For much of its history, the financial advice industry has been dominated by a commission-based business model, where the comprehensive financial plan was a form of consultative selling that demonstrated to the prospective client their gaps (that the advisor’s products could fill). Given the one-off nature of the model, financial advisors would, in turn, need to gather as many clients as they possibly could in order to have a stable of existing clients with whom they do business again sometime down the road… often to a point where the advisor became overwhelmed with the number of individuals that they had to try to stay in touch with. However, as the nature of financial planning has become more about the relationship and ongoing advice rather than ‘just’ the transaction being implemented, additional business models (whether they be based on assets, income, a flat fee, or hourly) have evolved, giving advisors options to more effectively get paid for the ongoing advice relationship and providing ongoing comprehensive advice to their clients. Yet when an advisor has in the past primarily or only been compensated by commissions (that their clients don’t necessarily see), the transition to charging upfront or outright fees can be challenging. Which raises the question: what is the best way to communicate to clients when transitioning to a more fee-oriented business model?
In our 44th episode of Kitces & Carl, Michael Kitces and client communication expert Carl Richards discuss the key mindset shifts that advisors need to make in order to better serve their clients and themselves, how to present to clients who may not initially get why anything needs to change in the first place, and why, at the end of the day, most clients may not end out transitioning over… and why that’s okay!
The best way to navigate the transition to a more fee-based model depends on how the advisor comes to the proverbial commission/fee crossroads. One camp comes from the traditional brokerage model, and after years of accumulating a Rolodex of (sometimes hundreds of) clients find that they are starting to burn out, and want to get off the treadmill of having to continuously find new people to do business with and finding new products to offer. These advisors want to build a more focused business, with a smaller subset of their top “A” clients, and will often seek to transition legacy clients who they may have interacted with only a few times over the span of several years. In such circumstances, advisors will need to clearly lay out how the relationship will change, and all of the new (holistic) services that the clients who are staying will be getting on a regular basis.
The second type of advisor transitioning to a more fee-based model may have already started providing ongoing services, are proactive with their planning, and having regular meetings… but are getting buried in the volume because their (transactional high-volume) business model doesn’t match their (relationship-oriented lower-volume higher-touch) service model. In such instances, the conversation isn’t around all the services the advisor will be providing, but rather making sure that the fee structure is aligned with the work that’s being done so that it can continue to happen sustainably and scalably on an ongoing basis.

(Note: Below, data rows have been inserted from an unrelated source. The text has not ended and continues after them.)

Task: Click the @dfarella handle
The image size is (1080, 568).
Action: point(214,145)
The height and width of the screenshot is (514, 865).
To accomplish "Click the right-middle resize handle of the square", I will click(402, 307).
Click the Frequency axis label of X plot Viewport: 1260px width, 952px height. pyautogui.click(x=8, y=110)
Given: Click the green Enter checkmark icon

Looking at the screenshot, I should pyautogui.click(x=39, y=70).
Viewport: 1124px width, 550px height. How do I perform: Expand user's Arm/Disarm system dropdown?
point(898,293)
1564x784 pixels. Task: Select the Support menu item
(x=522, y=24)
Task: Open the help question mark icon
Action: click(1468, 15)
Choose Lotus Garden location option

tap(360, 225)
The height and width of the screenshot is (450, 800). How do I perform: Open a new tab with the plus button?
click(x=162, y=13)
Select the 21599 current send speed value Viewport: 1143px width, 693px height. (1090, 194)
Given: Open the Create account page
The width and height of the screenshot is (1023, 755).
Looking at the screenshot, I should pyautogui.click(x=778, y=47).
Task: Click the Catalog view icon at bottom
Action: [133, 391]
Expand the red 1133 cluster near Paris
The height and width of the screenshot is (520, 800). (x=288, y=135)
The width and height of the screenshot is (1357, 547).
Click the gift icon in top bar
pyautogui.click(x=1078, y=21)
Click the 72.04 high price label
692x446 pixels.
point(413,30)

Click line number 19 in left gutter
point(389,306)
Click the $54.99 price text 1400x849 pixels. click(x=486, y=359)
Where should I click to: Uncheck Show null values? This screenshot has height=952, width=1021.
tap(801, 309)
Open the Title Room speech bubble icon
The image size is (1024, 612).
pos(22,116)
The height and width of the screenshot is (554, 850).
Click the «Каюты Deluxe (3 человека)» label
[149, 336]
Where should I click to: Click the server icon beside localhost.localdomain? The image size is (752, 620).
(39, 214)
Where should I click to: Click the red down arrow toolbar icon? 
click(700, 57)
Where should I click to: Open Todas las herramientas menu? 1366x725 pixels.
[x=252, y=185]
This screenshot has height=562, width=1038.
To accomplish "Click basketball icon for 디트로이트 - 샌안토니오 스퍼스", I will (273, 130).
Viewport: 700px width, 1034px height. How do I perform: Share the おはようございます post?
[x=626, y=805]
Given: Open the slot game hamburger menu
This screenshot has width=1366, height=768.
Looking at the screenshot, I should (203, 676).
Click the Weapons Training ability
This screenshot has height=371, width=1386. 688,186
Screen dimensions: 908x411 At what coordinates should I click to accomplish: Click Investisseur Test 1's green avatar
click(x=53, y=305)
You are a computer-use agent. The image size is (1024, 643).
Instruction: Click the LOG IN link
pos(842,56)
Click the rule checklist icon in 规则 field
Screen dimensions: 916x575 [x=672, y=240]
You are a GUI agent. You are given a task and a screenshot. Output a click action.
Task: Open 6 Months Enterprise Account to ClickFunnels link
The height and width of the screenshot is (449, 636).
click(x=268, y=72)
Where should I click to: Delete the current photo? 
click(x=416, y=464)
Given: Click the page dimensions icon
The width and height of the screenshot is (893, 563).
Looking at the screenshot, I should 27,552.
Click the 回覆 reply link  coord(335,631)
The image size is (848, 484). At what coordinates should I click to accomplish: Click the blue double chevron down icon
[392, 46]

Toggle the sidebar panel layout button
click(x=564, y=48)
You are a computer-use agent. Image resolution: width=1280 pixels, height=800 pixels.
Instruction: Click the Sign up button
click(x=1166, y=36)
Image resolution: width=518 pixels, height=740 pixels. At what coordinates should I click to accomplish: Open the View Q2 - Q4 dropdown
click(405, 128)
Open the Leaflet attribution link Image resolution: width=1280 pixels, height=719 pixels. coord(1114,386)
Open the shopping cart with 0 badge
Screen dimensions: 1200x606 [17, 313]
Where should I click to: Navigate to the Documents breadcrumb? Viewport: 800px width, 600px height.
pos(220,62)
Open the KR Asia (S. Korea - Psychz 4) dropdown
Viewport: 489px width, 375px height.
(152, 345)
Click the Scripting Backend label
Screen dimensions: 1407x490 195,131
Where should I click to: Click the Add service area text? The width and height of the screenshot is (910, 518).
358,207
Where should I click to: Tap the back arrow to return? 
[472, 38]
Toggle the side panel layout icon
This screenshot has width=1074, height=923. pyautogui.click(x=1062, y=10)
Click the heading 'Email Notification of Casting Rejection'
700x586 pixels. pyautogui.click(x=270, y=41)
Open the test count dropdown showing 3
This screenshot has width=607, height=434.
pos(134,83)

Ultimately, the key point is that the transition conversation isn’t about suddenly charging clients more and new fees, but instead doing a better job of aligning the advisor’s ongoing value to their ongoing business model, and aligning their ongoing business model to the advisor’s ongoing services. And, at the end of the day, it’s important to realize that many clients who hired an advisor for a more one-time transactional service will decide not to transition to a more ongoing relationship-based model, which may seem daunting at first blush but really means that the advisor will simply end out working fewer hours with a more focused clientele who really value what the advisor does and are willing to pay for it, ensuring the advisor can profitably serve the right relationships and charge what they are really worth!